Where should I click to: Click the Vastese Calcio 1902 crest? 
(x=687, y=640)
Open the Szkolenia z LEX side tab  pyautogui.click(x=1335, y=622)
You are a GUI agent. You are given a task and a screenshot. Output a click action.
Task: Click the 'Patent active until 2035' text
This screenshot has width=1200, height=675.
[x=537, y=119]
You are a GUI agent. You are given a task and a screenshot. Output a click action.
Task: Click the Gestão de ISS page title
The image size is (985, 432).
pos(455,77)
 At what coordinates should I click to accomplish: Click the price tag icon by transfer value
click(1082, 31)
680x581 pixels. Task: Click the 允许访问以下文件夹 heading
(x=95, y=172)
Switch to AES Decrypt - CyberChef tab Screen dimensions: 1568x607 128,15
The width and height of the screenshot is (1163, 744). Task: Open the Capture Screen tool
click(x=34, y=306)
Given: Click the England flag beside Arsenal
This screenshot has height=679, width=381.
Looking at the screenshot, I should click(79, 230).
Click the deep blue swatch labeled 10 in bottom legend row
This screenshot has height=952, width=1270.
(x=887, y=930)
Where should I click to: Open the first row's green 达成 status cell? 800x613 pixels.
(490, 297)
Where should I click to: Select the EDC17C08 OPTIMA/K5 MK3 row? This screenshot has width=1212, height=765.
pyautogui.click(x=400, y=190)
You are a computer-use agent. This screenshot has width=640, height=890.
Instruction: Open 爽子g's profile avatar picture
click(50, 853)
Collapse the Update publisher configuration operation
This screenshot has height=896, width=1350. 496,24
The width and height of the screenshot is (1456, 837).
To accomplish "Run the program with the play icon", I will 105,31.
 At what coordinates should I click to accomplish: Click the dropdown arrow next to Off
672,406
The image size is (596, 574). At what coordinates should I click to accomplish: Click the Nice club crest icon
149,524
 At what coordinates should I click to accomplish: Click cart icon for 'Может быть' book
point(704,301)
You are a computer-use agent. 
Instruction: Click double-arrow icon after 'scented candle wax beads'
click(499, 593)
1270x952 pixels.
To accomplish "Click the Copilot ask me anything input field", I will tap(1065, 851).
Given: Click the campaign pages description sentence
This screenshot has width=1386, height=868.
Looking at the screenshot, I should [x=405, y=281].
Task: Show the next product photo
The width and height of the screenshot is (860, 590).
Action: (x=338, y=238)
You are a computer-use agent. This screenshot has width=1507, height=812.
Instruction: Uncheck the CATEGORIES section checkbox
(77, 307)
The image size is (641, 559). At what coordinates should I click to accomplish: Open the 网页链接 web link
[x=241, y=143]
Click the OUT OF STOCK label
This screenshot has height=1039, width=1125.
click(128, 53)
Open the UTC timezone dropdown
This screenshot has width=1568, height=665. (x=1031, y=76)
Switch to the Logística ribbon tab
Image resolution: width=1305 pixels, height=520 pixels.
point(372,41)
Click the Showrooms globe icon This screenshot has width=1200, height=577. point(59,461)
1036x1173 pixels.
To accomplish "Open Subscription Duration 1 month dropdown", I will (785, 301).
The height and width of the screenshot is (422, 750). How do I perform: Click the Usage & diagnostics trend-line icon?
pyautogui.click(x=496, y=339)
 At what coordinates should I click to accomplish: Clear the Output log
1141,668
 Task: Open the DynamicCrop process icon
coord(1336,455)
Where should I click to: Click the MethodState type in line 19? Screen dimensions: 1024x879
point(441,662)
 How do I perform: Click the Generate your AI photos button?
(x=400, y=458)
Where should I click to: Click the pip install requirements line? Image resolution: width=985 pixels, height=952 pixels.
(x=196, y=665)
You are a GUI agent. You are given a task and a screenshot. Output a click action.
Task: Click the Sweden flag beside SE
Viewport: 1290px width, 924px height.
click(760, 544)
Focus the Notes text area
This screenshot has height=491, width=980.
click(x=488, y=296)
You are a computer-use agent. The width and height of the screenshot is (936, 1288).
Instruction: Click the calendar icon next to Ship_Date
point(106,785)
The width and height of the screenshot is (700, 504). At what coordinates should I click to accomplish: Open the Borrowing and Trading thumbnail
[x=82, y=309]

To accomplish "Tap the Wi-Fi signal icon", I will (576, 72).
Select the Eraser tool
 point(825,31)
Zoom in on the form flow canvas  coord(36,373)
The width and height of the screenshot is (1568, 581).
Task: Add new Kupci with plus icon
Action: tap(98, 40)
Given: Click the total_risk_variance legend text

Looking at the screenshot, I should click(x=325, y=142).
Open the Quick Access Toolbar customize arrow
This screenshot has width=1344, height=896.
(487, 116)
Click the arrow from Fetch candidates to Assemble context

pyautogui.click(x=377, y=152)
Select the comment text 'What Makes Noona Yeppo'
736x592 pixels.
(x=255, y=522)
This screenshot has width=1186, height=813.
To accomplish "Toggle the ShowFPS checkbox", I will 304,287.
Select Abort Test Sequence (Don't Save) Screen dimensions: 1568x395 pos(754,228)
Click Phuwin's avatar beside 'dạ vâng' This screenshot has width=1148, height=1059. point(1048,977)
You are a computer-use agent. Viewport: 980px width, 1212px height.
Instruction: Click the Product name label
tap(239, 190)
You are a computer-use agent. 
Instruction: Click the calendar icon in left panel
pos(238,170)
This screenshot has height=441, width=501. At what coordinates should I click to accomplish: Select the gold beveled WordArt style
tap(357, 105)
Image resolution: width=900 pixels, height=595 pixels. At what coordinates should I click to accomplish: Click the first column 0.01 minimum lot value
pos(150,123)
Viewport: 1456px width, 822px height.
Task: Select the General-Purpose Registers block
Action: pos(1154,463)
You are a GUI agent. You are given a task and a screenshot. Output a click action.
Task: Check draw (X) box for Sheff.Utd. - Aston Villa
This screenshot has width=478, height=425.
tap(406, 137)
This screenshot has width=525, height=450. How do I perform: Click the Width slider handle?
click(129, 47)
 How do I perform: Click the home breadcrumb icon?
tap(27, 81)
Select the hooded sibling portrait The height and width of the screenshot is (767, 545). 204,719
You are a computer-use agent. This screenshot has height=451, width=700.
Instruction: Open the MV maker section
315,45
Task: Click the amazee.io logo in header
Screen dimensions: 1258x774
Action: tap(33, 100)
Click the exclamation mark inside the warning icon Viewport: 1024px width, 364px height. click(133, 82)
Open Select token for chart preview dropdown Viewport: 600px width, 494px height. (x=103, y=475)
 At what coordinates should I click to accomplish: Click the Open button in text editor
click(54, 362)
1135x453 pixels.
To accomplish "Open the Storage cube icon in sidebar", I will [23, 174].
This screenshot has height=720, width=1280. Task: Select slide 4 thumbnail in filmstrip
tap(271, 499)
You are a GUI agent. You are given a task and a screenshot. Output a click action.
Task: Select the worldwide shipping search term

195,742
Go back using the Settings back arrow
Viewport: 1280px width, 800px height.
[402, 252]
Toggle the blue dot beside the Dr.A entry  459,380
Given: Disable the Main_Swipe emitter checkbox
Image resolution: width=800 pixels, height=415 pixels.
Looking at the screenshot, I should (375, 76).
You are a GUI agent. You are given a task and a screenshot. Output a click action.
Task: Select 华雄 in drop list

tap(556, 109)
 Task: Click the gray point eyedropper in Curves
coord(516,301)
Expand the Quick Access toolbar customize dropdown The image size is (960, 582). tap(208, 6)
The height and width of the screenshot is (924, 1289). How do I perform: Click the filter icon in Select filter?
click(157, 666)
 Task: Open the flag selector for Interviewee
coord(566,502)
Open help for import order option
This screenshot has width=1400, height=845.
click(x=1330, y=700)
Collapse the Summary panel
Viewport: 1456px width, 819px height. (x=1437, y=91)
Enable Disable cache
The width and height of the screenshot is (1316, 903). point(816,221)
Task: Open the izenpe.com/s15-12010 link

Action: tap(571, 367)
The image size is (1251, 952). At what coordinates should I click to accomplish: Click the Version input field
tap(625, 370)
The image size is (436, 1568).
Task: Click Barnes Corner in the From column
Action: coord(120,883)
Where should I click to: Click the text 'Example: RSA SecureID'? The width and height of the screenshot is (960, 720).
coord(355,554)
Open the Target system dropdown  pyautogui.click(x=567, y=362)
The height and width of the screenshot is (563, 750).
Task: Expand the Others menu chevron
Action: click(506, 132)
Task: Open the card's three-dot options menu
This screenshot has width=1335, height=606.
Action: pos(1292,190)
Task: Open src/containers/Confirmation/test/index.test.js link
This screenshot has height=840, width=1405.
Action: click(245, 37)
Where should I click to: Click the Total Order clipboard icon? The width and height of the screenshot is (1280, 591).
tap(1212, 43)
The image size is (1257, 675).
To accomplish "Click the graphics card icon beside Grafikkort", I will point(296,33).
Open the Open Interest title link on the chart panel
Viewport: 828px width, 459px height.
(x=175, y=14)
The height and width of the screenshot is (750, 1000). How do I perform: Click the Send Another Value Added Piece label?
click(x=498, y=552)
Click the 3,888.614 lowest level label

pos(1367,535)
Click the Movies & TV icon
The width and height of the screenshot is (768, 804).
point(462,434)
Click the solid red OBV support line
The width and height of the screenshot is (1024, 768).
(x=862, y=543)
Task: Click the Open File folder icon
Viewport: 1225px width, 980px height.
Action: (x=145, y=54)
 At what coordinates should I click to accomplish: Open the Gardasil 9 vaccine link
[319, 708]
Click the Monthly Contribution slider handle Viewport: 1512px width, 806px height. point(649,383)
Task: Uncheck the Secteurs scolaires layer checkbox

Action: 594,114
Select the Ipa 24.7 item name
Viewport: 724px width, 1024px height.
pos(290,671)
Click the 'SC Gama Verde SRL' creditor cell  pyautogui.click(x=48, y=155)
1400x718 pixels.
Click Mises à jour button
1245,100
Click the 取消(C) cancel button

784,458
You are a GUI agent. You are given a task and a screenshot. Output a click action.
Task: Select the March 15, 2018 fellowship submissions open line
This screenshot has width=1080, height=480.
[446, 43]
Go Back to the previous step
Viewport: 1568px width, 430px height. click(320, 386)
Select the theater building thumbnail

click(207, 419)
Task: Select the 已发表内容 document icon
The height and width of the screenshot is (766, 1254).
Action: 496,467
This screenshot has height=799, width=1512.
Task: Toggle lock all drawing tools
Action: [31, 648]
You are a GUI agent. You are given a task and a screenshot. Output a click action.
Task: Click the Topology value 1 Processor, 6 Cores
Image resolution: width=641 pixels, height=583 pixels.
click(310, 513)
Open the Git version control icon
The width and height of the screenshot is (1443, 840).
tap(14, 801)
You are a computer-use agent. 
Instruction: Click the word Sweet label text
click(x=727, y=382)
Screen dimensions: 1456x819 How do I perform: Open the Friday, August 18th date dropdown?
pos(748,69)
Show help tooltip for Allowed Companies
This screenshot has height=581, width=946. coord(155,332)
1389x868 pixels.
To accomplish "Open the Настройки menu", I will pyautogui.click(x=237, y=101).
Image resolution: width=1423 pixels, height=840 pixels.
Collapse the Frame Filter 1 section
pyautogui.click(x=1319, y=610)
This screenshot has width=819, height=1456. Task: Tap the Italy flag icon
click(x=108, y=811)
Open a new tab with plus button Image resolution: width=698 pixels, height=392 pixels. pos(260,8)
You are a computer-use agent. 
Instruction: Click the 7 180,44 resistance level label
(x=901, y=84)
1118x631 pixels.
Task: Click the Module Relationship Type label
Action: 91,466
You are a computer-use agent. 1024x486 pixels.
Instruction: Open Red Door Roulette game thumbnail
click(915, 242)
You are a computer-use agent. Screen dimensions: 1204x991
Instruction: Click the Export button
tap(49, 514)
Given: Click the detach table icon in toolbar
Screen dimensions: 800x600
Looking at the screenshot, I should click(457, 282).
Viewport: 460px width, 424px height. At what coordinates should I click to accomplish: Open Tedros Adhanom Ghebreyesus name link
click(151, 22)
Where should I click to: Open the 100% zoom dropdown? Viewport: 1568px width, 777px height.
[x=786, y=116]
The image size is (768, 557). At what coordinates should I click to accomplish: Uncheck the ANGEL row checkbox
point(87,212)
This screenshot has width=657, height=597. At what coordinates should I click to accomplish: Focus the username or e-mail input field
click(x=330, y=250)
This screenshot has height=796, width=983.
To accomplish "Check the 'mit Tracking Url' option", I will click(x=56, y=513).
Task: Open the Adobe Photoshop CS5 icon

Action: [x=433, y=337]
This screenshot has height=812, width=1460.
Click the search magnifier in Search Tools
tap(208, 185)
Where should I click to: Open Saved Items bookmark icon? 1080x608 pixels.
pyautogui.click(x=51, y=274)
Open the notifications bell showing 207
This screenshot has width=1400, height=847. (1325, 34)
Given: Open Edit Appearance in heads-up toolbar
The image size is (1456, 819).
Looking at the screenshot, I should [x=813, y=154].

_ _ _ _

Goal
Please edit the records starting with the line with "Open help for import order option" and going on through the line with "tap(1212, 43)", replacing "Summary" with "Details" and leaving everything else unchanged.

Worked solution
Open help for import order option
This screenshot has width=1400, height=845.
click(x=1330, y=700)
Collapse the Details panel
Viewport: 1456px width, 819px height. (x=1437, y=91)
Enable Disable cache
The width and height of the screenshot is (1316, 903). point(816,221)
Task: Open the izenpe.com/s15-12010 link

Action: tap(571, 367)
The image size is (1251, 952). At what coordinates should I click to accomplish: Click the Version input field
tap(625, 370)
The image size is (436, 1568).
Task: Click Barnes Corner in the From column
Action: coord(120,883)
Where should I click to: Click the text 'Example: RSA SecureID'? The width and height of the screenshot is (960, 720).
coord(355,554)
Open the Target system dropdown  pyautogui.click(x=567, y=362)
The height and width of the screenshot is (563, 750).
Task: Expand the Others menu chevron
Action: click(506, 132)
Task: Open the card's three-dot options menu
This screenshot has width=1335, height=606.
Action: pos(1292,190)
Task: Open src/containers/Confirmation/test/index.test.js link
This screenshot has height=840, width=1405.
Action: click(245, 37)
Where should I click to: Click the Total Order clipboard icon? The width and height of the screenshot is (1280, 591).
tap(1212, 43)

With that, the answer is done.